» **TO DO**
The entries below contain pictures. Write out only the lines from the line with "Click the Save & continue button" up to and including the line with "The height and width of the screenshot is (251, 398).", exactly, without them.

Saved data entries
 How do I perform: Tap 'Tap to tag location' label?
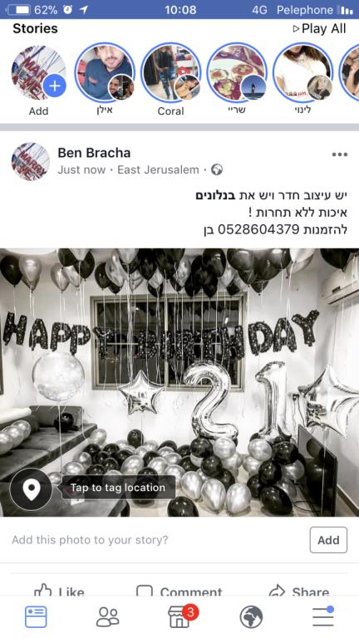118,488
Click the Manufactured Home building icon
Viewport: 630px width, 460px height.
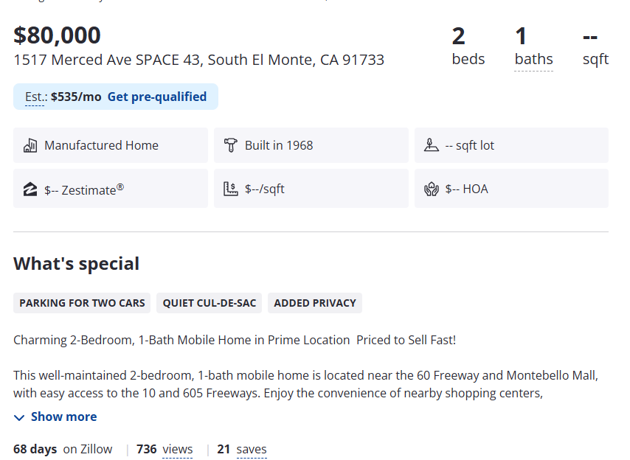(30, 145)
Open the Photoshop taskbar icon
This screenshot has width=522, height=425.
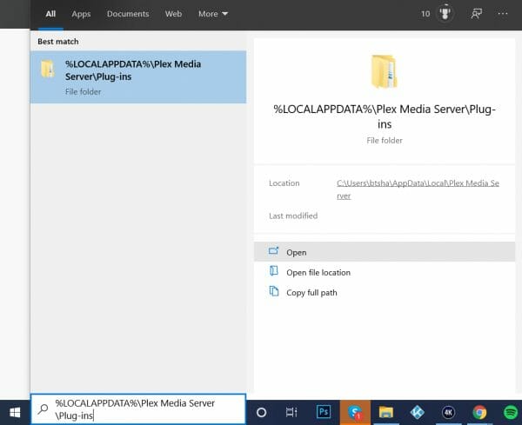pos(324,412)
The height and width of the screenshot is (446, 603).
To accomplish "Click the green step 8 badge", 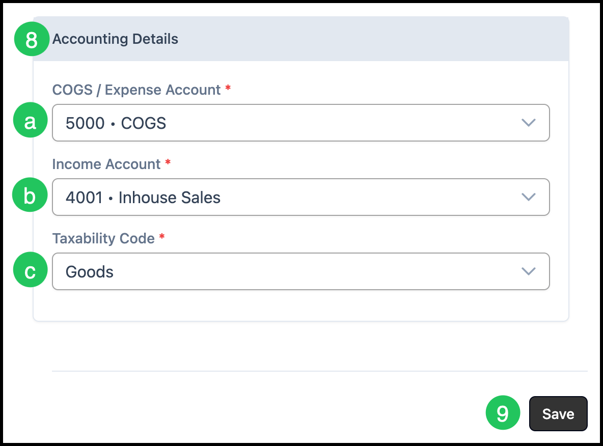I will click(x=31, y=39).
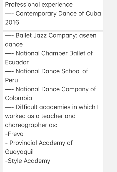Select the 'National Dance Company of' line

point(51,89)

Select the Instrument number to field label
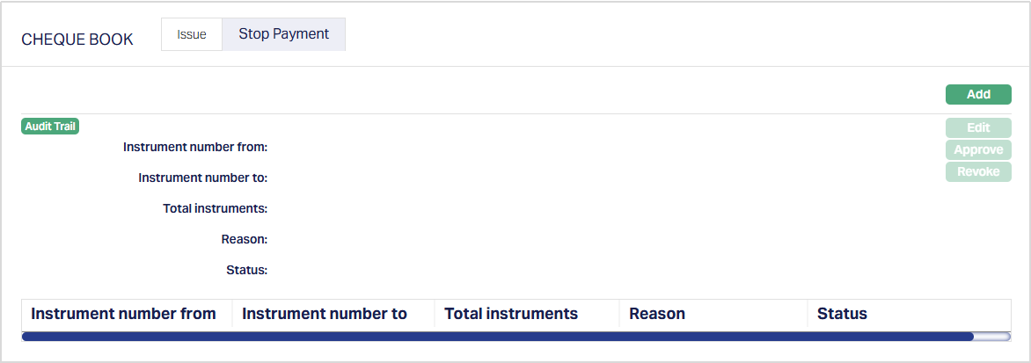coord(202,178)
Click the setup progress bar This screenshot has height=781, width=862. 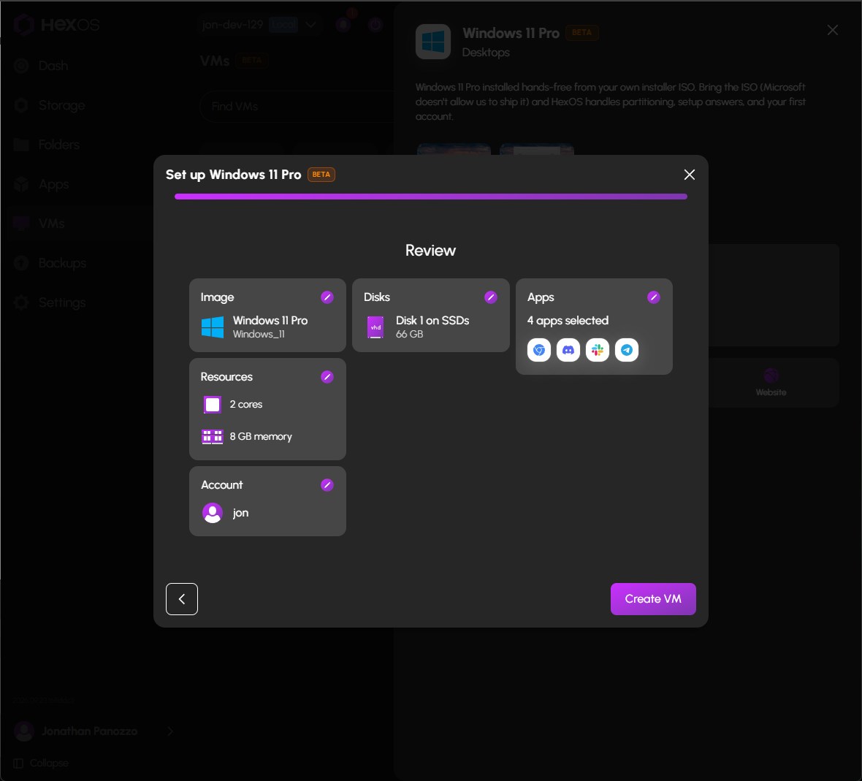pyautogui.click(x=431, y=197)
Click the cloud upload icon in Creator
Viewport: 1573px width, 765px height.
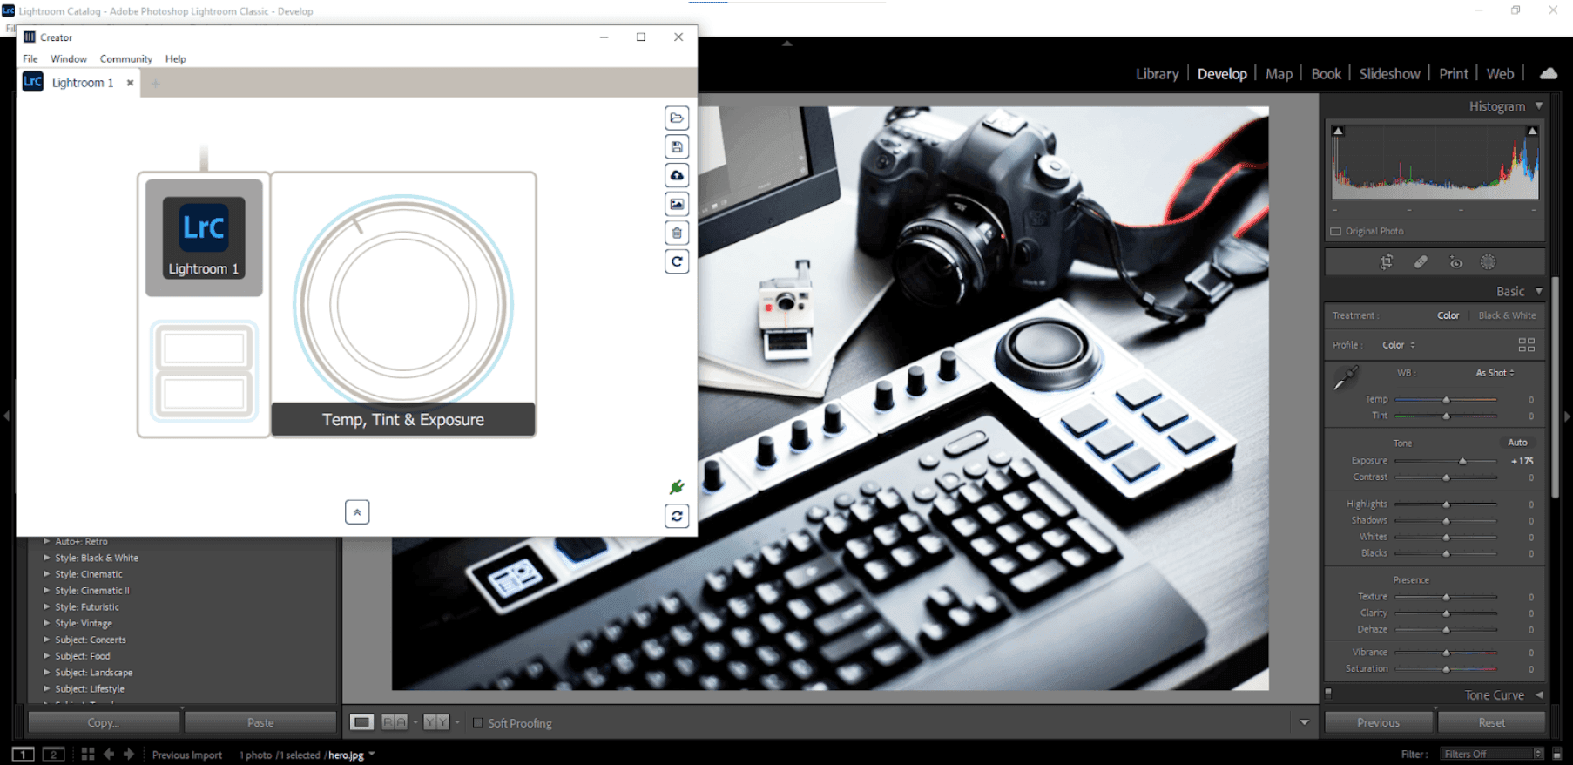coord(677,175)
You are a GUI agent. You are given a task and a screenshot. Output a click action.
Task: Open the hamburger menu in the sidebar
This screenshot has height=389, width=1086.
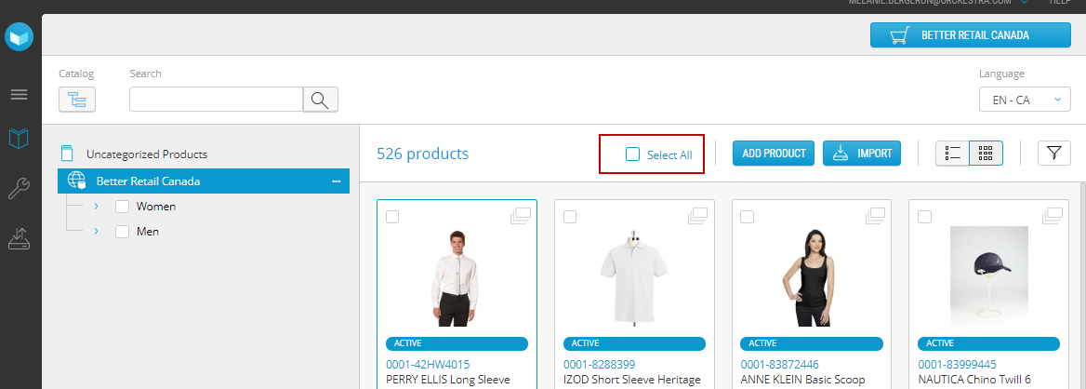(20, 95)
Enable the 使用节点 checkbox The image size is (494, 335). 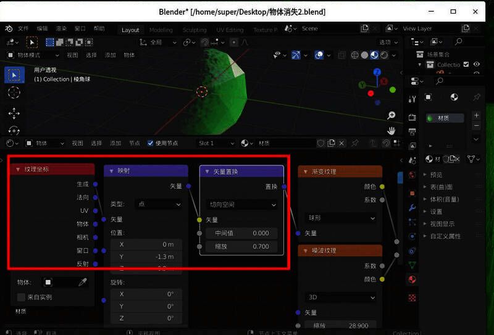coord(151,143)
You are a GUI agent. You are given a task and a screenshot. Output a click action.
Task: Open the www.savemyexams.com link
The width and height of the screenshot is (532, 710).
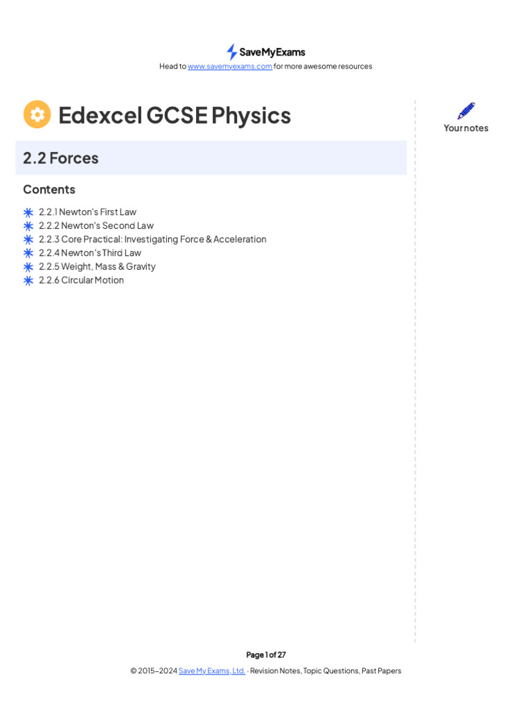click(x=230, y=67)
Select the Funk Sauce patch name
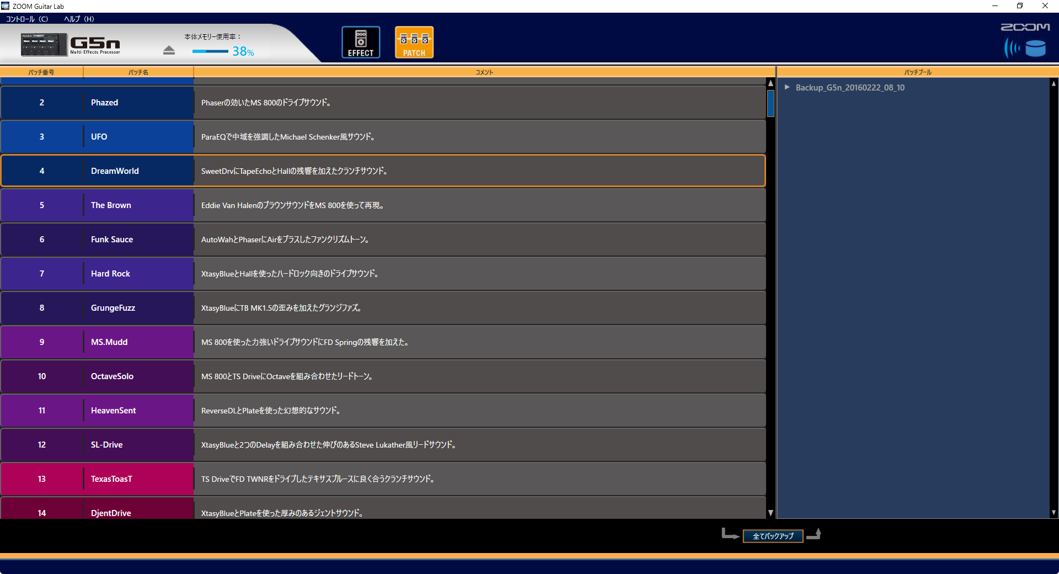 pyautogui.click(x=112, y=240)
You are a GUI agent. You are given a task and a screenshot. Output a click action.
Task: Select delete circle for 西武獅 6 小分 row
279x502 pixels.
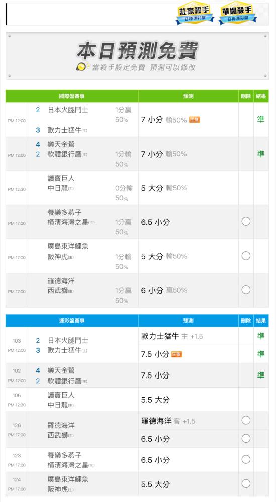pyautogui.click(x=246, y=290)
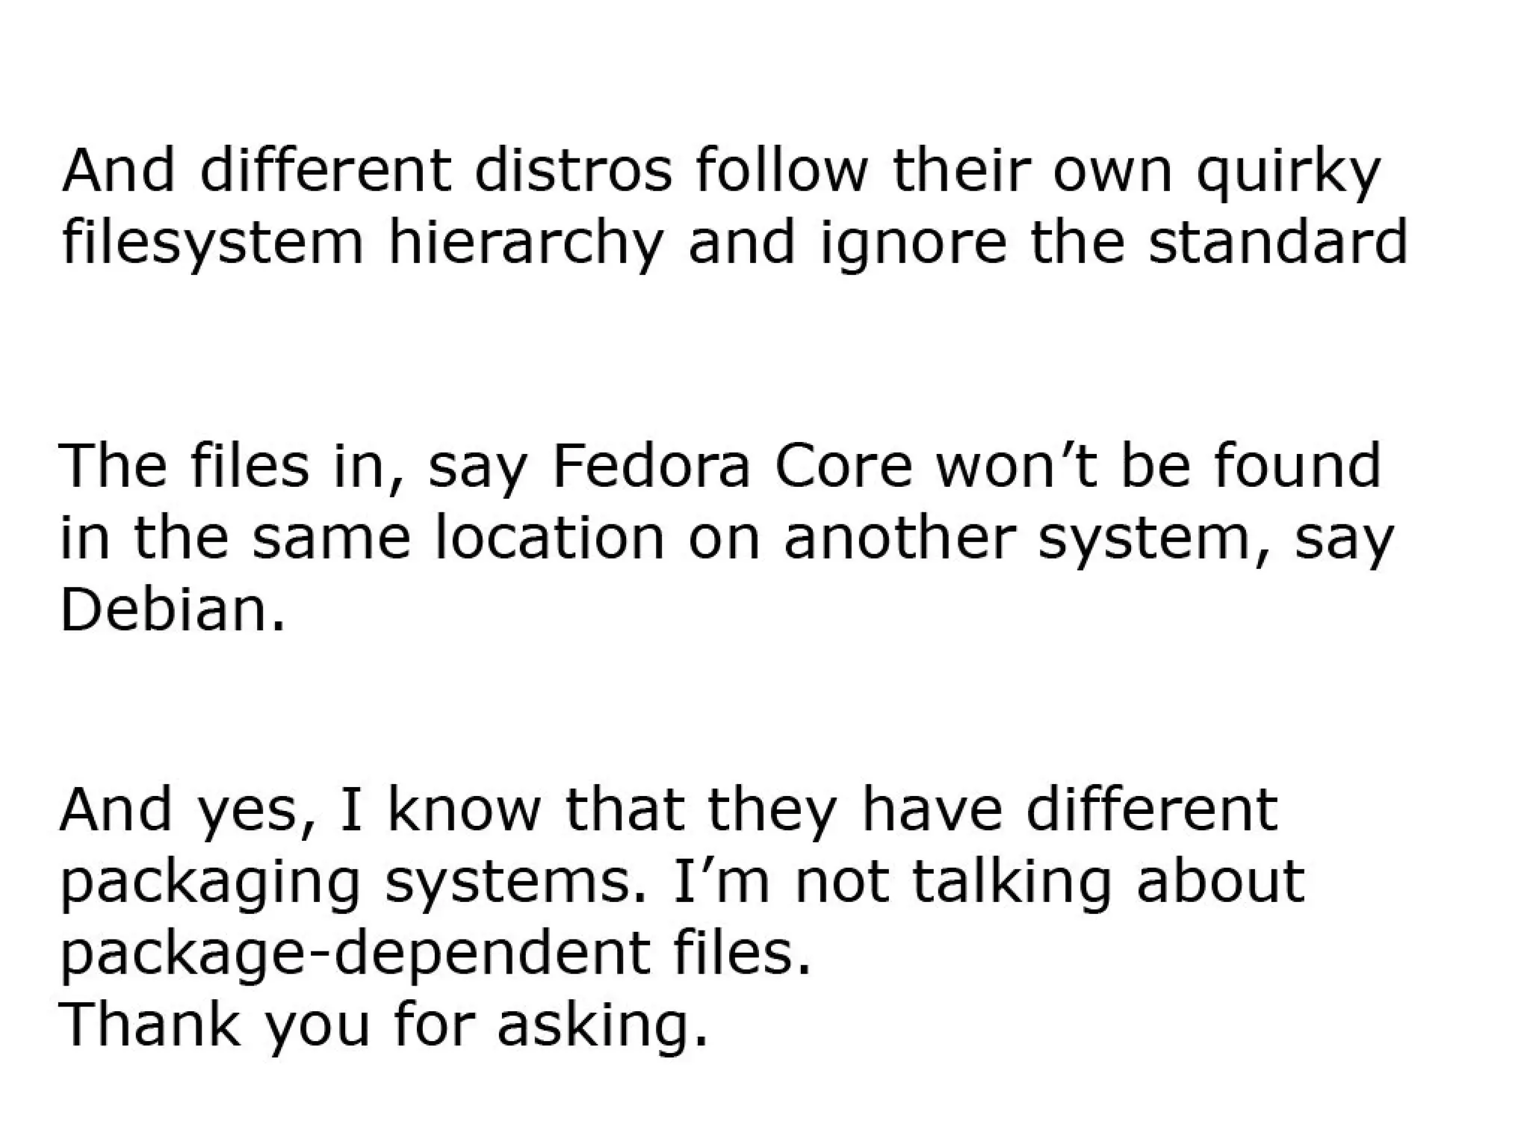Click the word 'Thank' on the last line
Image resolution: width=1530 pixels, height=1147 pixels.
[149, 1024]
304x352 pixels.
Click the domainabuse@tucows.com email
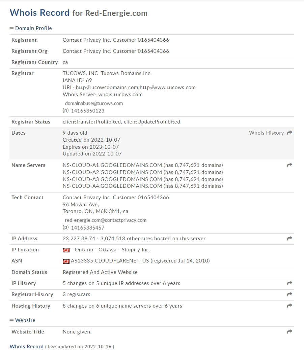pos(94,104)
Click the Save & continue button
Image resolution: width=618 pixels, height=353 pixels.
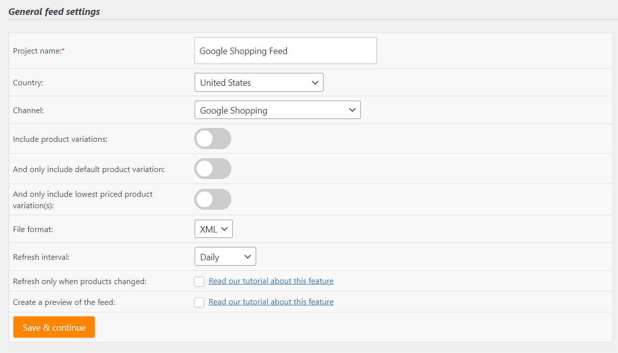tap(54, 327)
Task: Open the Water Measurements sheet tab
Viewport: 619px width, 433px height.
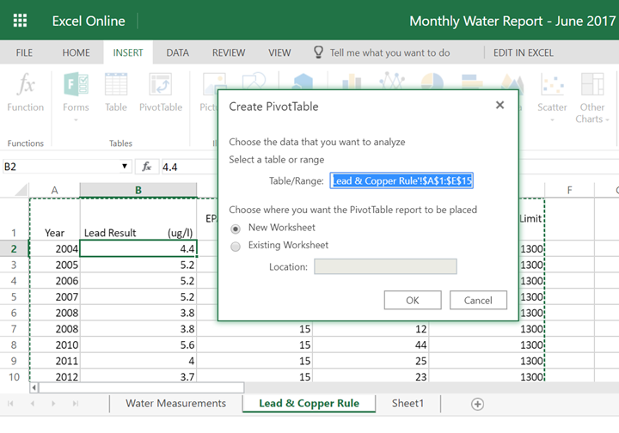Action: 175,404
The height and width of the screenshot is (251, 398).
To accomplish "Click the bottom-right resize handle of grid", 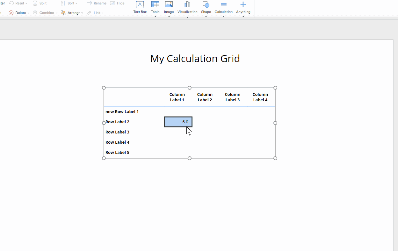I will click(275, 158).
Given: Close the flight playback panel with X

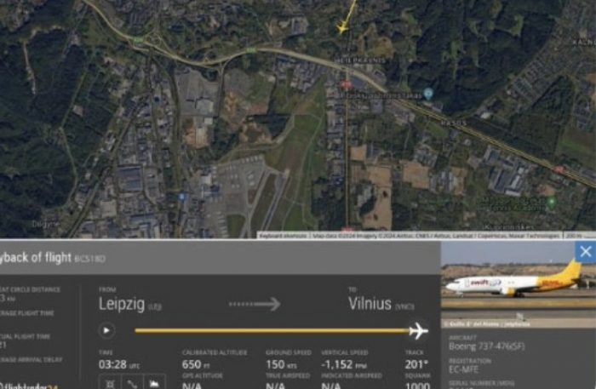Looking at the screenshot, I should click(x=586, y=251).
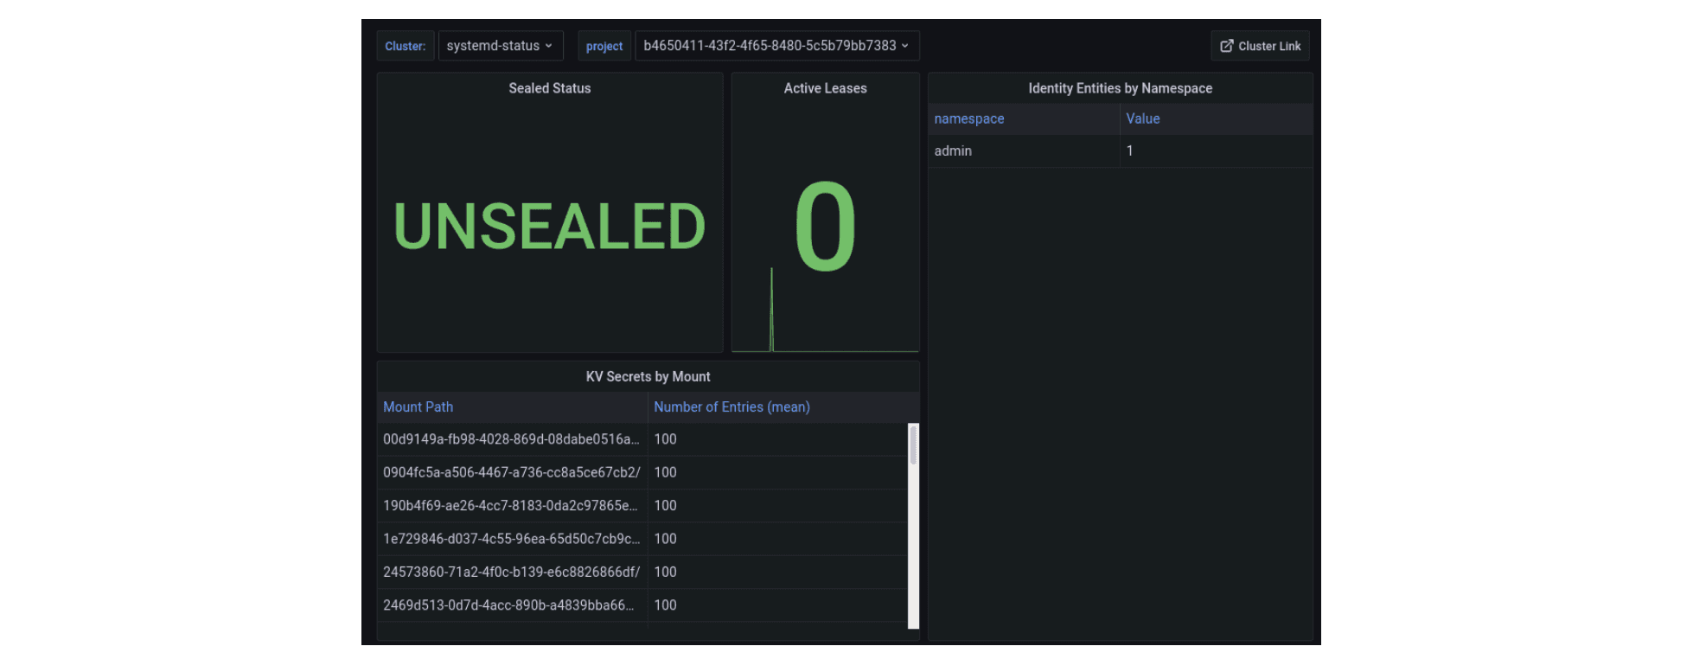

» **THE ANSWER**
Click the Save & continue button
Image resolution: width=618 pixels, height=353 pixels.
tap(54, 327)
Task: Open the Water Measurements sheet tab
Viewport: 619px width, 433px height.
Action: 175,404
The height and width of the screenshot is (251, 398).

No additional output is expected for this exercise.